It’s not the advice you’d expect from a photographer, but hear me out and it just might help.



Sometimes I get stressed. My mind gets in a muddle and I lose nearly all creativity and I see nothing that I want to point my camera at. I’m sure that this is a situation many of you can relate to . . .

It isn’t because the setting is not photo-worthy, nor down to the time of day or people walking past. It is all because of you (or me, if you prefer). Taking a photography trip, working on a full day production, or too many consecutive hours of shooting can leave you feeling frazzled and mentally drained . . . so it’s important to take regular breaks.


This is something often overlooked in photography – as it is such a creative and diverse field, photographers will often forget that even for them it’s necessary to distance yourself from time-to-time and think about other things!

'Everyone has their own way of relaxing and re-discovering their creativity.'


I like to go for a walk. A long walk that will likely take me past some new areas or places that I may not have been before. Hopefully this is not too difficult to do, especially if you’re visiting a new city or working on some travel photography.

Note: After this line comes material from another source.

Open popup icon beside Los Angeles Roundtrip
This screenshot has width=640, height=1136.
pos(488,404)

The most important thing to remember though – is leaving your camera behind! It helps you to distance yourself from the ‘photographers mindset’ and start taking in more of your surroundings.

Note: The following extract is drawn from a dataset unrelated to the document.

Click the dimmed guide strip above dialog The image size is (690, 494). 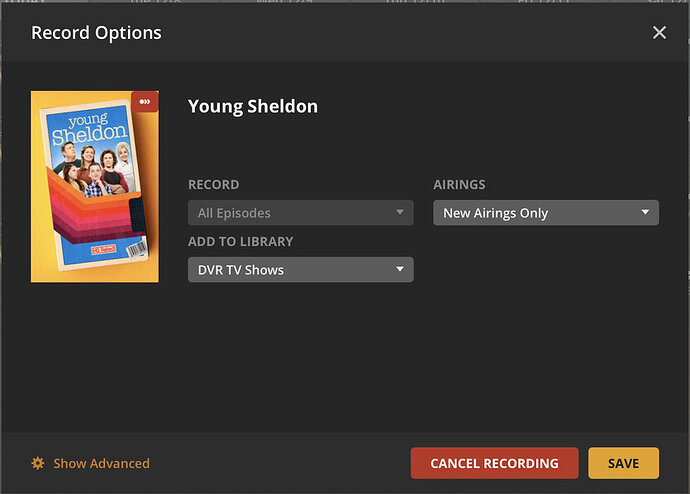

You’ll probably still feel just as drained at first, but as you wander you’ll begin to notice things you may have missed if always thinking in terms of composition, lighting or perspective. Even just the lightness of not having a camera around your neck or kitbag over your shoulder will make you feel more free and begin the de-stress process.

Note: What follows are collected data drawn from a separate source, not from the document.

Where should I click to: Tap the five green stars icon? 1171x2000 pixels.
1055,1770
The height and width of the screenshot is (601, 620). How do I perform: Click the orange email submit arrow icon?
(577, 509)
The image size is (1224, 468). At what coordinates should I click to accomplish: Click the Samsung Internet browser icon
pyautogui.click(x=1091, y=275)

After probably several miles of wandering and taking in your surroundings, thinking about everything from the sights and smells to your plans for the rest of the trip, you’ll start to notice great opportunities for photography – moments that would make fantastic photographs and unique spots that you swear you’ll come back to shoot . . . and that is when you know you’ll have regained you creativity.

You’re not thinking about photography because you have to but instead because it’s your passion! . . . from this point there’s often a quick rush back to the hotel to pick up your gear, hoping to return in time to photograph the spots you found.